I tend to get a little testy and defensive when I feel like I am constantly striving to live up to someone else's standards of what I should be. I never once said that I was perfect or am always chipper. In fact, the complete opposite is true. I am not the perfect Mom, or Wife, for that matter, but I strive to be the best I can. Life with 3 kids is HARD! Harder than I expected it would be. Don't get me wrong, I love my life and I wouldn't change it, even if I could. My son occasionally misses school for no reason, except he doesn't want to go. No big deal! So my kid doesn't have perfect attendance. So none of them behave perfectly when I think they should, especially in public. My kids are not in extracurricular activities. Not because I don't want them to be active and make friends outside of our neighborhood, or school, but because they've never asked. I don't want to force something upon them that they have never shown and interest in. I'm hard on my kids because I want the best for them and from them. What parent doesn't? I don't have the privilege of letting certain things slide because I don't have just one kid. I have 3! If I would let things go all the time I would be living in a nightmare.

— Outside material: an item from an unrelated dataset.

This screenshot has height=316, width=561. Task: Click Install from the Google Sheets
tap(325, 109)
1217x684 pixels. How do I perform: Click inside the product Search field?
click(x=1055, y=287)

So, my kids do not have perfect attendance. They misbehave. They are not perfect. I am not perfect. Why should I hold my children to higher expectations than I hold myself? I shouldn't. I don't.

I suppose all of my venting simple boils down to this. Don't pass judgement on someone if you know nothing about their lifestyle. Having one child is completely different than having two or more. Try to be a little more understanding about the stress someone else maybe feeling without adding the extra stress of making them feel guilty because they may not be looking forward to summer vacation, or Christmas break. It doesn't have anything to do with not loving your children. It has everything to do with listening to fighting and arguing more times than not.